» Activity: Leaving out every picture, please repeat exactly the line that contains "Image resolution: width=692" and each line after it through the final line below.

Stored items:
---------------

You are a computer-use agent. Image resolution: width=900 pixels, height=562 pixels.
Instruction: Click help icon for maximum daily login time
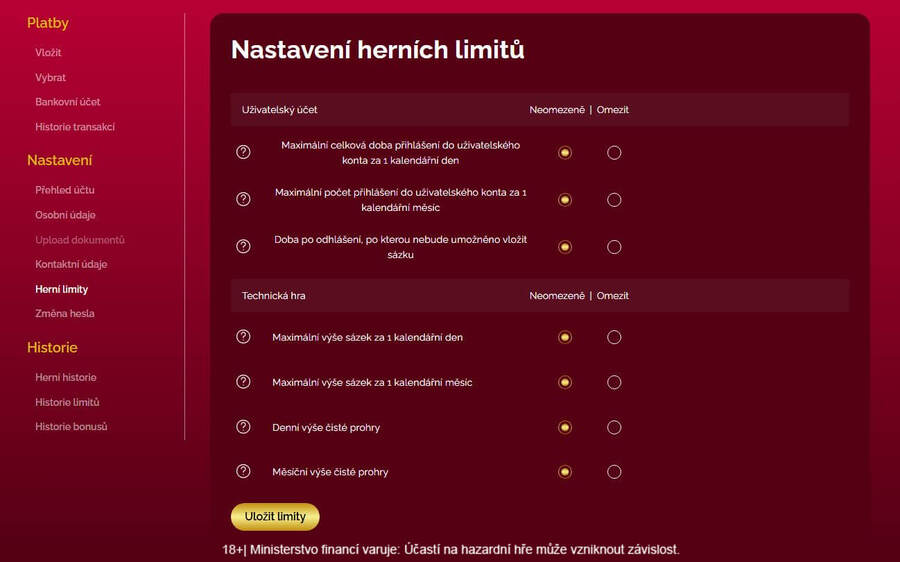coord(243,152)
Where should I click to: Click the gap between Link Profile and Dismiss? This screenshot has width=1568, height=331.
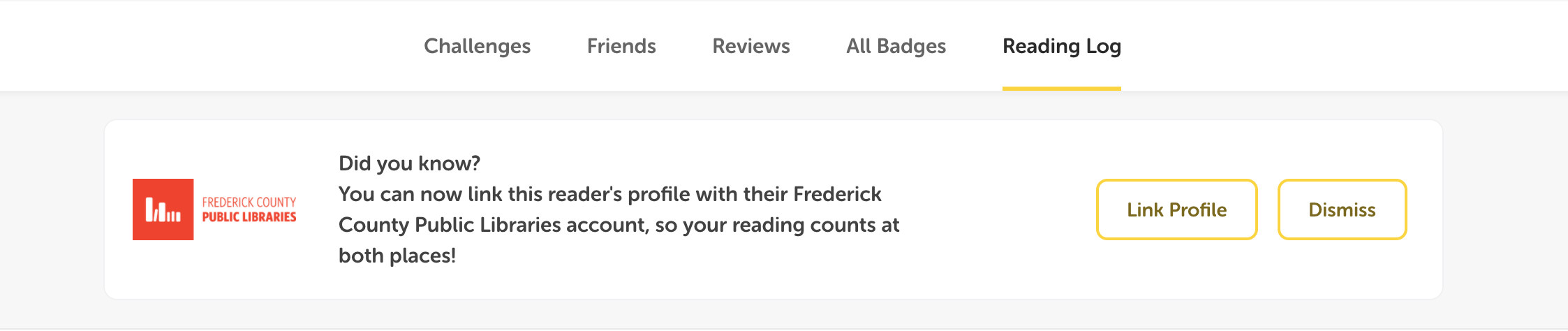1268,209
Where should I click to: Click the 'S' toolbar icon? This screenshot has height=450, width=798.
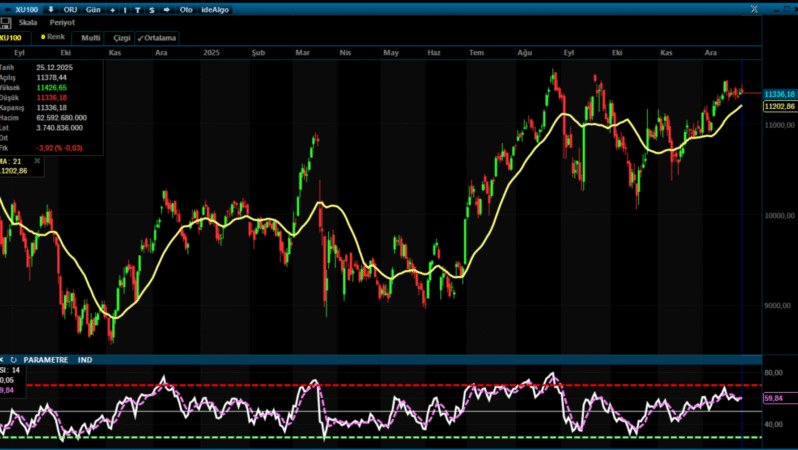click(151, 9)
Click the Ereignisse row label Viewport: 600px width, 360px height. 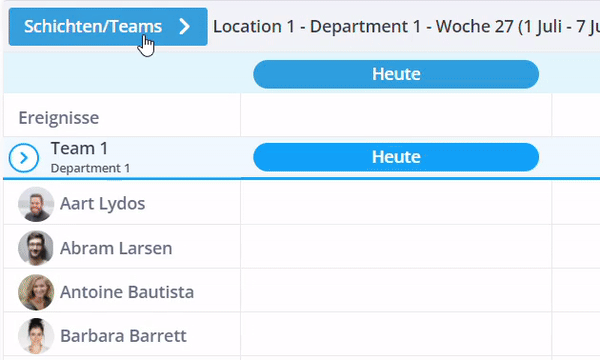[59, 117]
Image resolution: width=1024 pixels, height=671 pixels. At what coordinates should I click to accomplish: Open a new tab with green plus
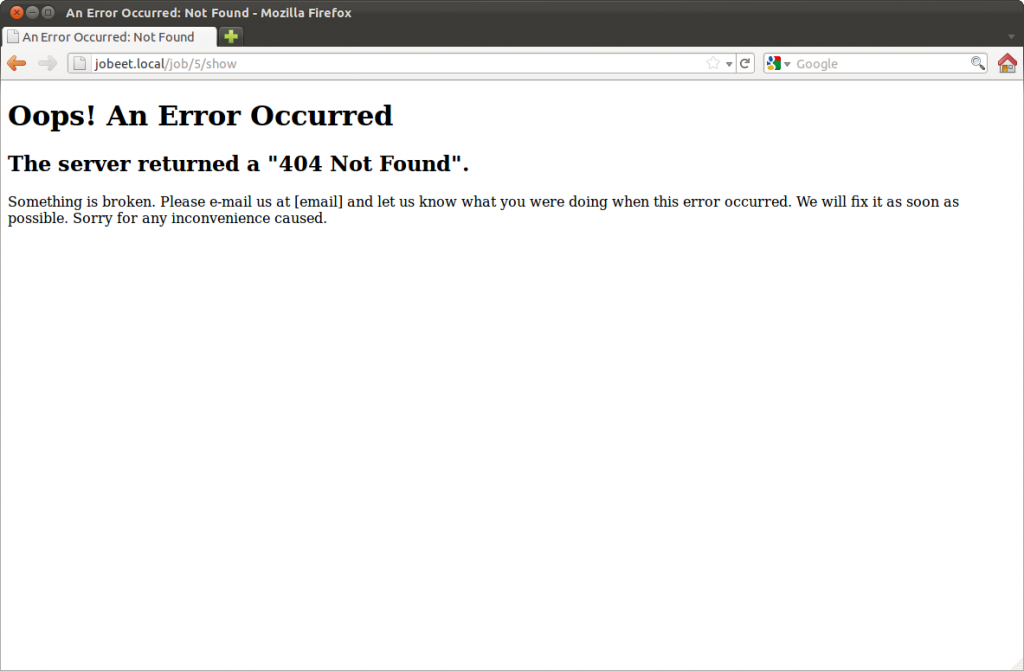[231, 37]
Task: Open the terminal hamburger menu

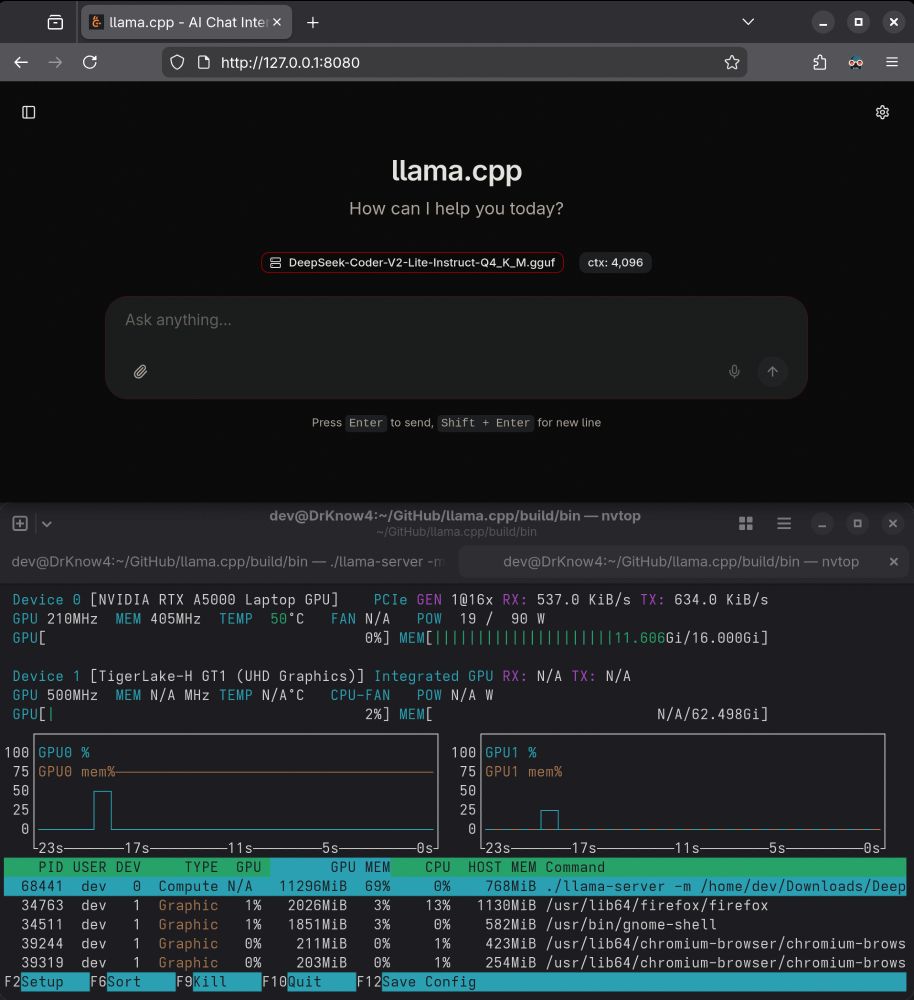Action: [784, 523]
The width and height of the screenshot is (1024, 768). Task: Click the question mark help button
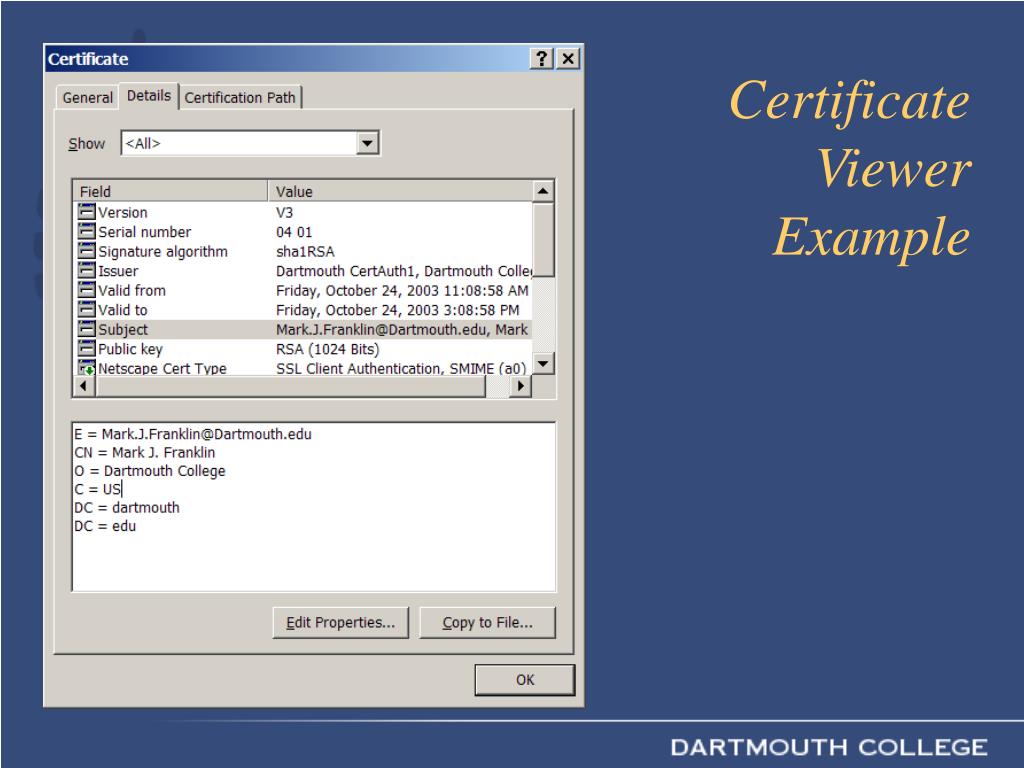(x=541, y=59)
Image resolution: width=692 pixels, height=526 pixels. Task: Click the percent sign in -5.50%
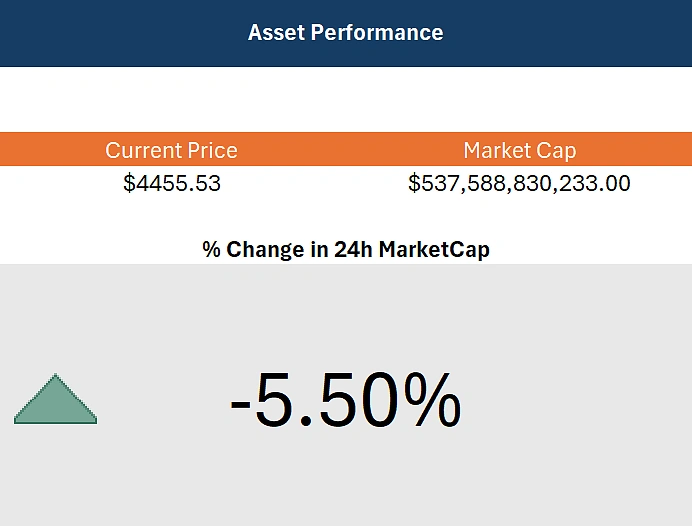pos(433,402)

---------------

» The completed task:
Image resolution: width=692 pixels, height=526 pixels. Task: Click the percent sign in -5.50%
pos(433,402)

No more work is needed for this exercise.